In [60]:

import os

os.environ["TRANSFORMERS_NO_TF"] = "1"
os.environ["TRANSFORMERS_NO_FLAX"] = "1"
os.environ["TRANSFORMERS_NO_JAX"] = "1"
os.environ["TRANSFORMERS_NO_PYTORCH_AUDIO"] = "1"
os.environ["TRANSFORMERS_NO_PYTORCH_VIS"] = "1"
os.environ["TRANSFORMERS_USE_PYTORCH"] = "1"

from pathlib import Path
from dataclasses import dataclass
from typing import Optional, Dict, Any, List

import numpy as np
import pandas as pd
import re
import sqlite3
import pickle
import joblib

from sklearn.feature_extraction.text import TfidfVectorizer
from sklearn.metrics.pairwise import cosine_similarity

from transformers import pipeline

In [61]:
import sqlite3

def init_prompt_db(db_path="prompts.db"):
    conn = sqlite3.connect(db_path)
    cursor = conn.cursor()

    cursor.execute("""
    CREATE TABLE IF NOT EXISTS prompts (
        id INTEGER PRIMARY KEY AUTOINCREMENT,
        name TEXT UNIQUE,
        category TEXT,
        description TEXT,
        template TEXT
    )
    """)

    prompt_entries = [
        (
            "avg_price",
            "analysis",
            "Professional price analysis",
            """
You are a senior Airbnb pricing analyst.

User Question: {question}
Data Summary:
{context}

Write a polished explanation including:
- Clear takeaway
- Bold highlights
- Price insights
- 3–5 concise sentences in professional tone.
"""
        ),
        (
            "cheapest_listings",
            "search",
            "Cheapest listing explanation",
            """
Summarize these listings with:
- Bullet points
- Bold price highlights
- Neighborhood strengths

User Question: {question}
Listings:
{context}
"""
        ),
        (
            "high_demand",
            "analysis",
            "High demand area explanation",
            """
User Question: {question}
Demand Data:
{context}

Explain:
- Why demand is high
- Which neighborhoods stand out
- What the data implies.

Format in 3–4 strong sentences.
"""
        ),
        (
            "presentation_mode",
            "presentation",
            "Short slide-ready explanation",
            """
### Key Insight
**{context}**

Produce a short presentation-ready summary (2–3 sentences).
Focus on clarity and bold highlights.
"""
        )
    ]

    cursor.executemany("""
        INSERT OR REPLACE INTO prompts (name, category, description, template)
        VALUES (?, ?, ?, ?)
    """, prompt_entries)

    conn.commit()
    conn.close()

    print("✔ Prompt DB initialized:", db_path)

# RUN THIS ONCE
init_prompt_db()


✔ Prompt DB initialized: prompts.db


In [62]:
class PromptDB:
    def __init__(self, db_path="prompts.db"):
        self.db_path = db_path

    def get(self, name):
        conn = sqlite3.connect(self.db_path)
        cursor = conn.cursor()
        cursor.execute("SELECT template FROM prompts WHERE name=?", (name,))
        row = cursor.fetchone()
        conn.close()
        return row[0] if row else None


In [63]:
DATA_PATH = Path("AB_NYC_2019.csv")

def load_dataset(path: Path) -> pd.DataFrame:
    if not path.exists():
        raise FileNotFoundError(f"CSV not found at {path.resolve()}")

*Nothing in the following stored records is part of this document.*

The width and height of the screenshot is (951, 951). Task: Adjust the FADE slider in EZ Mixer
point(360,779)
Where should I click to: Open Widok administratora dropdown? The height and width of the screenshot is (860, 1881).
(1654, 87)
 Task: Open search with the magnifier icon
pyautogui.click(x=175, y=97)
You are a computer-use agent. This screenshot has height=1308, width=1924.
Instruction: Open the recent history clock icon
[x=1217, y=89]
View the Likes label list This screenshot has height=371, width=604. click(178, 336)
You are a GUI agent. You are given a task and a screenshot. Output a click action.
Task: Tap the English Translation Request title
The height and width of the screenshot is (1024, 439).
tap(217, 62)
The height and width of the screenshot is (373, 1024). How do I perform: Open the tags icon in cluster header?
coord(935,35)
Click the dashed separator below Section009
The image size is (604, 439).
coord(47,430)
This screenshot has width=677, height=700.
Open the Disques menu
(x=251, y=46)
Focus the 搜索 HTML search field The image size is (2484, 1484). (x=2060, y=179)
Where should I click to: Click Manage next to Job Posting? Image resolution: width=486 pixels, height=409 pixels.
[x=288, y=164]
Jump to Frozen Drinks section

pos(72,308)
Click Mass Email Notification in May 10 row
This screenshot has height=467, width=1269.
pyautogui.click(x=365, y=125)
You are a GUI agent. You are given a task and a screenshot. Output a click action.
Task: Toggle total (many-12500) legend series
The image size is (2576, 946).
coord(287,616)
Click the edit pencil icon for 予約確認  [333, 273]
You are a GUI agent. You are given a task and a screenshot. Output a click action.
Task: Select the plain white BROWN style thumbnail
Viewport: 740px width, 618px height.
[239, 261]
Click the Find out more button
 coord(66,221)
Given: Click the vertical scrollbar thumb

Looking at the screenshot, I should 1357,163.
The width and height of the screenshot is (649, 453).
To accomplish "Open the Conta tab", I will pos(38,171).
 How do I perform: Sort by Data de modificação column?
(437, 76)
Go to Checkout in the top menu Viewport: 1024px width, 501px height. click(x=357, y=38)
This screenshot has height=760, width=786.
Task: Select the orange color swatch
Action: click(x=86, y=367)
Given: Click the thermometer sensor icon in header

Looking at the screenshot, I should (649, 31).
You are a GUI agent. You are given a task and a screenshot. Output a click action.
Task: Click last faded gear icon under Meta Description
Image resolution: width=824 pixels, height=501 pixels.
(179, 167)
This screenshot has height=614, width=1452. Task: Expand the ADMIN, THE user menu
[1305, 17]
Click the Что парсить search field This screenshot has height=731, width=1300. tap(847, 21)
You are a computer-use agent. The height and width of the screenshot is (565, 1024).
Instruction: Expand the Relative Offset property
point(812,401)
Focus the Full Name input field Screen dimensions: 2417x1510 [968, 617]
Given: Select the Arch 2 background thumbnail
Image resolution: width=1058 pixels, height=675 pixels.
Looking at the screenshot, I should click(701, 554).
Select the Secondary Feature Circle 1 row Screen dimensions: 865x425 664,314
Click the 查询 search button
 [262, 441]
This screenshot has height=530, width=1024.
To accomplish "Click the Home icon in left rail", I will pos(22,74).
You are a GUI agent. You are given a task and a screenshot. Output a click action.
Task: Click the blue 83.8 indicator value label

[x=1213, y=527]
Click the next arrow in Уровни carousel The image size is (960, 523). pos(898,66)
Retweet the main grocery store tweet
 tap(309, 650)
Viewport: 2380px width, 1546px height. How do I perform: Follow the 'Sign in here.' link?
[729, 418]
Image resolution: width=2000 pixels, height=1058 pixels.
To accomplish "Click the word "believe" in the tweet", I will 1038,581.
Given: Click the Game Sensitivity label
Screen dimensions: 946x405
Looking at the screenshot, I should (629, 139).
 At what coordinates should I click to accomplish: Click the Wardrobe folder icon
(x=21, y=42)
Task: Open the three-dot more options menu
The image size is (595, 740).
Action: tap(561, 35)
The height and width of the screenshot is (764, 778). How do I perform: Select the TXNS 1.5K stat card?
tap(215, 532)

    df = pd.read_csv(path)

    required_cols = {
        "name",
        "neighbourhood_group",
        "neighbourhood",
        "room_type",
        "price",
        "number_of_reviews",
        "availability_365",
    }
    missing = required_cols - set(df.columns)
    if missing:
        raise ValueError(f"Dataset is missing required columns: {missing}")

    df = df.dropna(subset=["name", "neighbourhood_group", "neighbourhood"]).copy()
    df = df[df["price"] > 0]
    df = df.reset_index(drop=True)

    df["text"] = (
        df["name"].fillna("") + " " +
        df["neighbourhood_group"].fillna("") + " " +
        df["neighbourhood"].fillna("") + " " +
        df["room_type"].fillna("")
    ).str.lower()

    print(f"[INFO] Loaded {len(df)} listings after cleaning.")
    
    return df


In [64]:
df = load_dataset(DATA_PATH)
df.head()

[INFO] Loaded 48868 listings after cleaning.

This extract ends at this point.